Trader Joe’s spokeswoman Nakia Rohde said “nothing is more important” than employee and customer safety, and all of its stores, including the location where the walkout took place, have “high-quality air filters” that are regularly serviced. “Yesterday a few team members indicated they were uncomfortable completing their scheduled shifts. As is our usual practice, any team member wishing to go home is welcome to do so.
Many delivery workers said the chaos unleashed by wildfire smoke brought them back to the early, chaotic days of the pandemic, when businesses and schools were closed but they were largely left to fend for themselves.
On his way to Brooklyn on Tuesday, UPS driver Matt Leichenger said he had to take a minute to start his truck after a nasty gust of wind hit his face and made his eyes water. By Wednesday afternoon, as conditions worsened and an orange haze blanketed the city, Leichenger said he felt dizzy and nauseous. He loaded the back of his truck so he couldn’t see the box numbers clearly.
Leichenger, a part-time organizer for the Teamsters union, said her phone was inundated with messages from workers sharing information about poor air quality. But he said UPS gives workers little guidance on how to protect themselves. “It felt contagious again,” he said.
In a statement, UPS said it is taking measures to monitor drivers, including distributing masks to employees in affected areas and following other local guidelines. “The well-being and safety of UPSers is our first priority,” it said.

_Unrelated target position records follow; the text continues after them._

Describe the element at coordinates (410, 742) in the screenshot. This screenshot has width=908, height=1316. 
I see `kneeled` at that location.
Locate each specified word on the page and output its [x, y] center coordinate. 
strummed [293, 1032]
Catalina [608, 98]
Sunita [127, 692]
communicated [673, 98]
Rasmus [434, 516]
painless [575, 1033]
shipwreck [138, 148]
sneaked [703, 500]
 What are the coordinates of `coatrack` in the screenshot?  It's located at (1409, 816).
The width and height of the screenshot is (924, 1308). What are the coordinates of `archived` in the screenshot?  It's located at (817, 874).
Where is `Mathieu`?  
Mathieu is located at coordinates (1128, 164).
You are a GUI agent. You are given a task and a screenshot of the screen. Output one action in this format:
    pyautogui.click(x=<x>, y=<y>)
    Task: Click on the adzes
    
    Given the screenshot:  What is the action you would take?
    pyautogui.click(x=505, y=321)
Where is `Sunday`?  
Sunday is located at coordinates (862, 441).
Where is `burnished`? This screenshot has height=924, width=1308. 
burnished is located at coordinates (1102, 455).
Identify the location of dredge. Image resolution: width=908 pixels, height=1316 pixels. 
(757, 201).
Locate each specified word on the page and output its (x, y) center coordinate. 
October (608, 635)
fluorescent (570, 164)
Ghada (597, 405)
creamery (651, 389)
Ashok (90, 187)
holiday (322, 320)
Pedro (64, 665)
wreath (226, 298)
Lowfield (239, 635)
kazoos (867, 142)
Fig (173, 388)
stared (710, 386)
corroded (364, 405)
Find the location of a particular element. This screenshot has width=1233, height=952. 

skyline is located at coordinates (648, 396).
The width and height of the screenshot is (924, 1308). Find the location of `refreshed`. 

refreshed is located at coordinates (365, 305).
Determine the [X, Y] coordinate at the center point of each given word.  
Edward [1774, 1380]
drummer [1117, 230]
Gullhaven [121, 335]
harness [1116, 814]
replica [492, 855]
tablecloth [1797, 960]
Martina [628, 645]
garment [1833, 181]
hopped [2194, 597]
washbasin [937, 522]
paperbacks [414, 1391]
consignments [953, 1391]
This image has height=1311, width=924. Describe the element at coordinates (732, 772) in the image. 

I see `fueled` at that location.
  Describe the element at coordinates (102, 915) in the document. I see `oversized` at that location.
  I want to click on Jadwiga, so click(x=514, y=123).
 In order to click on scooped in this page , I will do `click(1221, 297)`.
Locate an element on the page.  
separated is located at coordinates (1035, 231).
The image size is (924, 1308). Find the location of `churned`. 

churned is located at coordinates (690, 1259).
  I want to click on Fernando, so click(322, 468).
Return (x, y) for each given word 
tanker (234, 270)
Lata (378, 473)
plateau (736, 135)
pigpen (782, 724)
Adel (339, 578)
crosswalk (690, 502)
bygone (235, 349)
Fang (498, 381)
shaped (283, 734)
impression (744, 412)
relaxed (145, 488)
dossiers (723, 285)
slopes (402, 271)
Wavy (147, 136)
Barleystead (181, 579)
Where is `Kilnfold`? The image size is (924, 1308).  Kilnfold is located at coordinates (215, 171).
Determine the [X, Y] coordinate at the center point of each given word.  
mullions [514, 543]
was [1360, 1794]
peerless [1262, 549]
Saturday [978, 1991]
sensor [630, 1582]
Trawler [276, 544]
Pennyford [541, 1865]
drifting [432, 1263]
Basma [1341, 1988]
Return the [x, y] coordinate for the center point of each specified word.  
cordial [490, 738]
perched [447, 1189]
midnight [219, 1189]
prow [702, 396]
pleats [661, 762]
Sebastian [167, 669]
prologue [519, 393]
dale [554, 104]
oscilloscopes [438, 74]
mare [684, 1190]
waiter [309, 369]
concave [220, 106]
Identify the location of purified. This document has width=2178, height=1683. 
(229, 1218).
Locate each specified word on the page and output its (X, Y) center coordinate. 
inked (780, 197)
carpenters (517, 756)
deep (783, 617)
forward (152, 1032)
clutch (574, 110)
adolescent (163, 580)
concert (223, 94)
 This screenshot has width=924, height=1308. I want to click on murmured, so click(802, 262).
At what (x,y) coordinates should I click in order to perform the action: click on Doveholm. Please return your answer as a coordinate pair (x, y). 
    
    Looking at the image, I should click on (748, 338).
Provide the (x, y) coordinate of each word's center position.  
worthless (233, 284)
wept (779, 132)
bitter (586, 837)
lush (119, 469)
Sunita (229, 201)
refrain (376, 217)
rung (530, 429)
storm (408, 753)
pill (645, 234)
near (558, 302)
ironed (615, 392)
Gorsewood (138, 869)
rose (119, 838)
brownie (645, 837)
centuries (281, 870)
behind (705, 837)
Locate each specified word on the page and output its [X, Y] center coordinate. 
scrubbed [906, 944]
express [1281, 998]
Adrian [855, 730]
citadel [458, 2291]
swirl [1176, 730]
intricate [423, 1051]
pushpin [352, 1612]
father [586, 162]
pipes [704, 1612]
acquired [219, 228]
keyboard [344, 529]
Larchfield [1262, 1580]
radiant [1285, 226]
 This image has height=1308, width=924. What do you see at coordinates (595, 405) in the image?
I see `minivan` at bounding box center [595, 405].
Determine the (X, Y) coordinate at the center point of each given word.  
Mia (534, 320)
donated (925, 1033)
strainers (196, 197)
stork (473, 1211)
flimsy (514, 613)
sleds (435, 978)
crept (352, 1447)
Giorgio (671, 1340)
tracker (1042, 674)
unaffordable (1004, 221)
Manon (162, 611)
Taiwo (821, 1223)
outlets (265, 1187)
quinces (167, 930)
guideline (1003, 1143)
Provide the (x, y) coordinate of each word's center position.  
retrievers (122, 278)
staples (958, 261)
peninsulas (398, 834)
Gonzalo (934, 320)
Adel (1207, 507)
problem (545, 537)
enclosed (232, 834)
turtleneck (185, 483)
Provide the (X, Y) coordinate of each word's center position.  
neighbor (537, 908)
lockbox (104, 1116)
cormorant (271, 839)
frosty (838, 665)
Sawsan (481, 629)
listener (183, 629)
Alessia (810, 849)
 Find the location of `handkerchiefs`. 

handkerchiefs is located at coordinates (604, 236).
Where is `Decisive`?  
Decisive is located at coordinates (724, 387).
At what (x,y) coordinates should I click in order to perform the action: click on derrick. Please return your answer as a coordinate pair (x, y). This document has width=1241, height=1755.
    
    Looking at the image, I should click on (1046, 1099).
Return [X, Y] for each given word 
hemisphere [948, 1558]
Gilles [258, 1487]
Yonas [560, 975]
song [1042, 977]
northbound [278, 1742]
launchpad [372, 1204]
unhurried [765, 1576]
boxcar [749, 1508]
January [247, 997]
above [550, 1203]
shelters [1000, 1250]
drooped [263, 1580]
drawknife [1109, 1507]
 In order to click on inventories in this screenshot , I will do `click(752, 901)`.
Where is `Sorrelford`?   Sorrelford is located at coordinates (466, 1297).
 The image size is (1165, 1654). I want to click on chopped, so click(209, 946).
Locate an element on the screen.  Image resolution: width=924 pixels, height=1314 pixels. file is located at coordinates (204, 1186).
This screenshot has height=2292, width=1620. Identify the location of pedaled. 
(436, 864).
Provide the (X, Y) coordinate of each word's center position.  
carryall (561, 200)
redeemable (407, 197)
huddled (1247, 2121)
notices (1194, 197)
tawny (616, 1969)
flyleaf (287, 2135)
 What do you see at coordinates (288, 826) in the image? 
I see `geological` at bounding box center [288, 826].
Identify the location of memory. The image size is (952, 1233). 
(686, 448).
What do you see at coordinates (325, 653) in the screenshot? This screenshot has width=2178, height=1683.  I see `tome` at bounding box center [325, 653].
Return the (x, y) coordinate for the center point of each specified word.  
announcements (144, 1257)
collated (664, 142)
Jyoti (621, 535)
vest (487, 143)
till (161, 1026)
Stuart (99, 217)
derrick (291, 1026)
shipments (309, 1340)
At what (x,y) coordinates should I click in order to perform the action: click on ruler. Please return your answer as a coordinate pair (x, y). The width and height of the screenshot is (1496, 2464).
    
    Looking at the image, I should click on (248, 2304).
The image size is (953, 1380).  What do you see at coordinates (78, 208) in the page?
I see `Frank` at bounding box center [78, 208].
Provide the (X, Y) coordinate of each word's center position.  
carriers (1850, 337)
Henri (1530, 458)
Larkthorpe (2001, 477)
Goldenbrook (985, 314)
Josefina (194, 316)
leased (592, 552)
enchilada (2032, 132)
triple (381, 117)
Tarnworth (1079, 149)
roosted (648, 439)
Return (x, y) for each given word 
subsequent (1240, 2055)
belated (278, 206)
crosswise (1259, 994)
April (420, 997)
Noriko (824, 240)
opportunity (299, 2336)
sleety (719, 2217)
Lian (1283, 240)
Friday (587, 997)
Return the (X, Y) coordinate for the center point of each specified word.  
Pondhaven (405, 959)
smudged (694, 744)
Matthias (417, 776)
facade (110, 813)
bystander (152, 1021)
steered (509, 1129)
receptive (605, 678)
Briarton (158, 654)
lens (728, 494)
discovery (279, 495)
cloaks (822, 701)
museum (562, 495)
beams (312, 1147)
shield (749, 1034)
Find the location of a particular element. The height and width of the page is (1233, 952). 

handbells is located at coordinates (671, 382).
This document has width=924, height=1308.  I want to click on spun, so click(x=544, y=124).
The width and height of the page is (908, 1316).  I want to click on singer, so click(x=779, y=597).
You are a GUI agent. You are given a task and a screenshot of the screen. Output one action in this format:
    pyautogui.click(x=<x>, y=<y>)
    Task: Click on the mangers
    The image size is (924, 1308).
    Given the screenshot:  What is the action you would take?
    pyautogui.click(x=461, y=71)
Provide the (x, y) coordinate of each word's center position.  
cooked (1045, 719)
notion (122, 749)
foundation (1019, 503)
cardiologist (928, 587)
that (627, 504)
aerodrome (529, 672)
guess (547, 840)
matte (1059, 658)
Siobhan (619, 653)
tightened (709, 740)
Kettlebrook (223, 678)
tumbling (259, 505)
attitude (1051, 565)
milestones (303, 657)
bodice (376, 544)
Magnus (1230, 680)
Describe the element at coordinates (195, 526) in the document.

Joshua Wood, a delivery driver in New York City, said that with fewer drivers on the road and more office workers staying home, delivery apps encourage drivers to work with the potential for higher pay. But that unconsciousness puts them at greater risk.
“Days like today show how vital these workers are to the city’s economy,” said Wood, who also works as an advocate for labor rights and fair wages for utility distribution workers.
For Pedicab biker Mamadou Barry in Central Park, the wind has taken a physical and financial toll. On Wednesday, as the sky turned orange and city officials warned people to stay inside, Barry came out to drive customers around the park, trying to make money.
But there were no tourists, and one ride he took was cut short early when Barry and the guest couldn’t stand the smell of smoke. Barry tried for a few more hours, but because his throat was dry and the customers were mostly elusive, he had to go back home to Brooklyn, missing a day’s pay and feeling exhausted.
On Thursday, he returned to his outpost in Central Park, and though the fog had thinned, business was still slow. He lowered his rates in an attempt to attract customers.
“If we’re not out there, we don’t make money,” he said.
Natalie Pompilio, Justin McDaniel and Ian Livingston contributed to this report.